Stored entries:
_ _ _ _ _

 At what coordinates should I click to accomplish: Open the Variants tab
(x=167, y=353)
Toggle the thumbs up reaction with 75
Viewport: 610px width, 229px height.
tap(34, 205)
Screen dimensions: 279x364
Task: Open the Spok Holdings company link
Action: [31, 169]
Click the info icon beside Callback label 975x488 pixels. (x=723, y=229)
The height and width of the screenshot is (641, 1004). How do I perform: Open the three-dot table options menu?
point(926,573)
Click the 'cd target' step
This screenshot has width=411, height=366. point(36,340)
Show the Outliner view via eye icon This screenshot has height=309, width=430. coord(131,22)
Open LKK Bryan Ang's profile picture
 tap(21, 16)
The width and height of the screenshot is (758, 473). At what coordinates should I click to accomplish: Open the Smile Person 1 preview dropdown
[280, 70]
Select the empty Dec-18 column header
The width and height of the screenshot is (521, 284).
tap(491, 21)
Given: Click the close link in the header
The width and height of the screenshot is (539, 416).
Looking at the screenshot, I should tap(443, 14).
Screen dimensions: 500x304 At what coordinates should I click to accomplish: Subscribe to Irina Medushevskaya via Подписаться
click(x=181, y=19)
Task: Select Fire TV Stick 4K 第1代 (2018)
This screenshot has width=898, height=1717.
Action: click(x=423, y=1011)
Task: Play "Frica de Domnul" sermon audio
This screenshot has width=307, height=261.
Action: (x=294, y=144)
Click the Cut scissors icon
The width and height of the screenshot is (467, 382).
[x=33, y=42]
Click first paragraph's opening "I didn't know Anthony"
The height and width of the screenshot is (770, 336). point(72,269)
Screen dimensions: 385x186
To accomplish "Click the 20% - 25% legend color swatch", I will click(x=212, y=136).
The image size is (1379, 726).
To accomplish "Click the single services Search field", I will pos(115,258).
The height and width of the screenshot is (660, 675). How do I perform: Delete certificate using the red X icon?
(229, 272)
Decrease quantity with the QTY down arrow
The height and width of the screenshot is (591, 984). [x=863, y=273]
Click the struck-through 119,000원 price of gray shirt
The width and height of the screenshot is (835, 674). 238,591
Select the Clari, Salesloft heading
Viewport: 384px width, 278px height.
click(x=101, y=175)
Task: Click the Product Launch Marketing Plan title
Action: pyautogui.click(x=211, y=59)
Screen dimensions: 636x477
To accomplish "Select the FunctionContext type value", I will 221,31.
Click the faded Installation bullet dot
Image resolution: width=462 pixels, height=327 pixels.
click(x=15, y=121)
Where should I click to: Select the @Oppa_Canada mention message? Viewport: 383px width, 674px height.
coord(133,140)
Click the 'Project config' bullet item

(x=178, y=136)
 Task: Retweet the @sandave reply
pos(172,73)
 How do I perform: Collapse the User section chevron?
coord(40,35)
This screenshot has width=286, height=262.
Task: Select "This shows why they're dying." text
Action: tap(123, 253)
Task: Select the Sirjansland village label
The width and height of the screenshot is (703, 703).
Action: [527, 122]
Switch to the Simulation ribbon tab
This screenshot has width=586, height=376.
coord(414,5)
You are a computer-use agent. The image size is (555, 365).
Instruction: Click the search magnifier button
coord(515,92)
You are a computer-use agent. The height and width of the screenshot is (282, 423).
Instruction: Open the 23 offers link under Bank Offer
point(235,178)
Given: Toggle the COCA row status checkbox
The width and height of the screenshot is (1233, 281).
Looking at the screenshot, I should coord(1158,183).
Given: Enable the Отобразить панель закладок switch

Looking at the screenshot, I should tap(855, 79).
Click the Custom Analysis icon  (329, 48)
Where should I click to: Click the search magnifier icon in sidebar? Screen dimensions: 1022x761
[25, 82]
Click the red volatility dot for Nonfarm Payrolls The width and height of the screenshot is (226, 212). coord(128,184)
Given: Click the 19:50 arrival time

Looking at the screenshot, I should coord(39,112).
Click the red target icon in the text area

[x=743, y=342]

_ _ _ _ _

Requirement |
Copy out all the entries exactly once more.

Written reply |
 At what coordinates should I click to accomplish: Open the Variants tab
(x=167, y=353)
Toggle the thumbs up reaction with 75
Viewport: 610px width, 229px height.
tap(34, 205)
Screen dimensions: 279x364
Task: Open the Spok Holdings company link
Action: [31, 169]
Click the info icon beside Callback label 975x488 pixels. (x=723, y=229)
The height and width of the screenshot is (641, 1004). How do I perform: Open the three-dot table options menu?
point(926,573)
Click the 'cd target' step
This screenshot has width=411, height=366. point(36,340)
Show the Outliner view via eye icon This screenshot has height=309, width=430. coord(131,22)
Open LKK Bryan Ang's profile picture
 tap(21, 16)
The width and height of the screenshot is (758, 473). At what coordinates should I click to accomplish: Open the Smile Person 1 preview dropdown
[280, 70]
Select the empty Dec-18 column header
The width and height of the screenshot is (521, 284).
tap(491, 21)
Given: Click the close link in the header
The width and height of the screenshot is (539, 416).
Looking at the screenshot, I should tap(443, 14).
Screen dimensions: 500x304 At what coordinates should I click to accomplish: Subscribe to Irina Medushevskaya via Подписаться
click(x=181, y=19)
Task: Select Fire TV Stick 4K 第1代 (2018)
This screenshot has width=898, height=1717.
Action: click(x=423, y=1011)
Task: Play "Frica de Domnul" sermon audio
This screenshot has width=307, height=261.
Action: (x=294, y=144)
Click the Cut scissors icon
The width and height of the screenshot is (467, 382).
[x=33, y=42]
Click first paragraph's opening "I didn't know Anthony"
The height and width of the screenshot is (770, 336). point(72,269)
Screen dimensions: 385x186
To accomplish "Click the 20% - 25% legend color swatch", I will click(x=212, y=136).
The image size is (1379, 726).
To accomplish "Click the single services Search field", I will pos(115,258).
The height and width of the screenshot is (660, 675). How do I perform: Delete certificate using the red X icon?
(229, 272)
Decrease quantity with the QTY down arrow
The height and width of the screenshot is (591, 984). [x=863, y=273]
Click the struck-through 119,000원 price of gray shirt
The width and height of the screenshot is (835, 674). 238,591
Select the Clari, Salesloft heading
Viewport: 384px width, 278px height.
click(x=101, y=175)
Task: Click the Product Launch Marketing Plan title
Action: pyautogui.click(x=211, y=59)
Screen dimensions: 636x477
To accomplish "Select the FunctionContext type value", I will 221,31.
Click the faded Installation bullet dot
Image resolution: width=462 pixels, height=327 pixels.
click(x=15, y=121)
Where should I click to: Select the @Oppa_Canada mention message? Viewport: 383px width, 674px height.
coord(133,140)
Click the 'Project config' bullet item

(x=178, y=136)
 Task: Retweet the @sandave reply
pos(172,73)
 How do I perform: Collapse the User section chevron?
coord(40,35)
This screenshot has width=286, height=262.
Task: Select "This shows why they're dying." text
Action: tap(123, 253)
Task: Select the Sirjansland village label
The width and height of the screenshot is (703, 703).
Action: [527, 122]
Switch to the Simulation ribbon tab
This screenshot has width=586, height=376.
coord(414,5)
You are a computer-use agent. The image size is (555, 365).
Instruction: Click the search magnifier button
coord(515,92)
You are a computer-use agent. The height and width of the screenshot is (282, 423).
Instruction: Open the 23 offers link under Bank Offer
point(235,178)
Given: Toggle the COCA row status checkbox
The width and height of the screenshot is (1233, 281).
Looking at the screenshot, I should coord(1158,183).
Given: Enable the Отобразить панель закладок switch

Looking at the screenshot, I should tap(855, 79).
Click the Custom Analysis icon  (329, 48)
Where should I click to: Click the search magnifier icon in sidebar? Screen dimensions: 1022x761
[25, 82]
Click the red volatility dot for Nonfarm Payrolls The width and height of the screenshot is (226, 212). coord(128,184)
Given: Click the 19:50 arrival time

Looking at the screenshot, I should coord(39,112).
Click the red target icon in the text area

[x=743, y=342]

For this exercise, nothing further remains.